Three of the 89 VOC compounds—acetone,
benzene, and toluene—were detected during the study (fig.
2B). Sample detections of acetone occurred in May and September.
Low-level detections of benzene and toluene occurred from October
through February. Stream temperatures measured during the study
ranged from –0.1 degrees Celsius (°C) in winter to 18°C
in summer. At water temperatures below 25°C, the solubility
of toluene and benzene, which are components of gasoline and other
fuels, generally increases (Shaw, 1989), which may explain why they
were detected only in the colder months. The detections of acetone
in the spring and summer months may have been related to the increase
in automobile traffic and the increase in DOC concentrations; sources
of acetone include automobile exhaust and the oxidation of humic
carbon substances (Verschueren, 1983).
Siduron, a widely available herbicide used primarily
for pre-emergent weed control (Chemical and Pharmaceutical Press,
1993), was the only pesticide of 123 to be detected during the study
(fig. 2C). The one detection in June may be attributable to weed
control along Highway 14 and on the yards of canyon residents in
the spring and summer.
Ten of 59 wastewater compounds—acetophenone,
acetyl-hexamethyl-tetrahydro-naphthalene (AHTN), caffeine, camphor,
DEET, diethoxynonylphenol, monoethoxyoctylphenol, para-Cresol,
tetrachloroethylene, and triphenyl phosphate—were detected
during the study (fig. 2D). Of these compounds, only para-Cresol
(two detections) and DEET (seven detections) were detected
more than once. With the exception of diethoxynonylphenol, all concentrations
were less than 1 microgram per liter or one part per billion. The
detections of acetophenone, AHTN, diethoxynonylphenol, monoethoxyoctylphenol,
para-Cresol, tetrachloroethylene, and triphenyl phosphate
likely are related to the seasonal use of various household and
personal-care products. DEET, camphor, and caffeine had detections
in the spring and summer months when recreational use and contact
with the river was at its peak.
Low concentrations of E. coli bacteria
were detected during the months of April through September (fig.
2A). Bacteria may have been in the river during this time of year
due to increased recreation and cattle grazing in the drainage area,
combined with warmer streamwater temperatures that can enhance bacterial
survival. No bacteria were detected during the late fall and winter
when water temperatures were low and use of the river was minimal.

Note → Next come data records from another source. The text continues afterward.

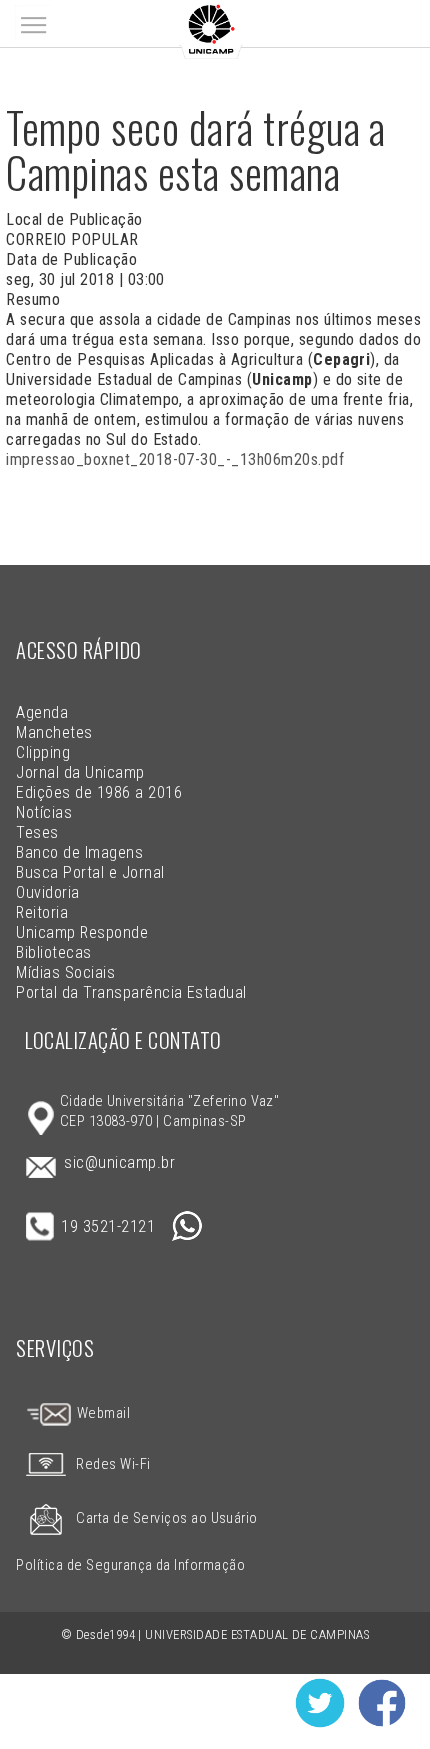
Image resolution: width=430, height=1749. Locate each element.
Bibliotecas (53, 952)
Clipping (43, 752)
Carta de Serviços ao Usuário (166, 1518)
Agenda (42, 712)
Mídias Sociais (65, 972)
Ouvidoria (47, 892)
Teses (37, 832)
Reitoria (42, 912)
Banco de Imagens (79, 852)
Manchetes (54, 732)
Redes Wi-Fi (113, 1464)
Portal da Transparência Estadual (131, 992)
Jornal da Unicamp (80, 772)
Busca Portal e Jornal (90, 872)
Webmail (101, 1413)
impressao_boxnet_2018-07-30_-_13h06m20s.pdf (175, 459)
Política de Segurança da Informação (130, 1565)
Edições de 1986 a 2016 (99, 792)
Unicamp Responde (82, 932)
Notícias (44, 812)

Compared to other streams in urban and agricultural areas of the
South Platte River Basin, the number of compounds detected at this
site on the Cache la Poudre River was low. Previous studies in the
basin have found up to 14 VOC compounds in a single urban stream
sample (U.S. Geolgical Survey, 2005, data accessible at http://water.usgs.gov/nwis),
19 pesticide compounds in a single agricultural stream sample
(Sprague, 2005), and as many as 37 wastewater compounds in
a single urban stream sample (Sprague and Battaglin, 2005).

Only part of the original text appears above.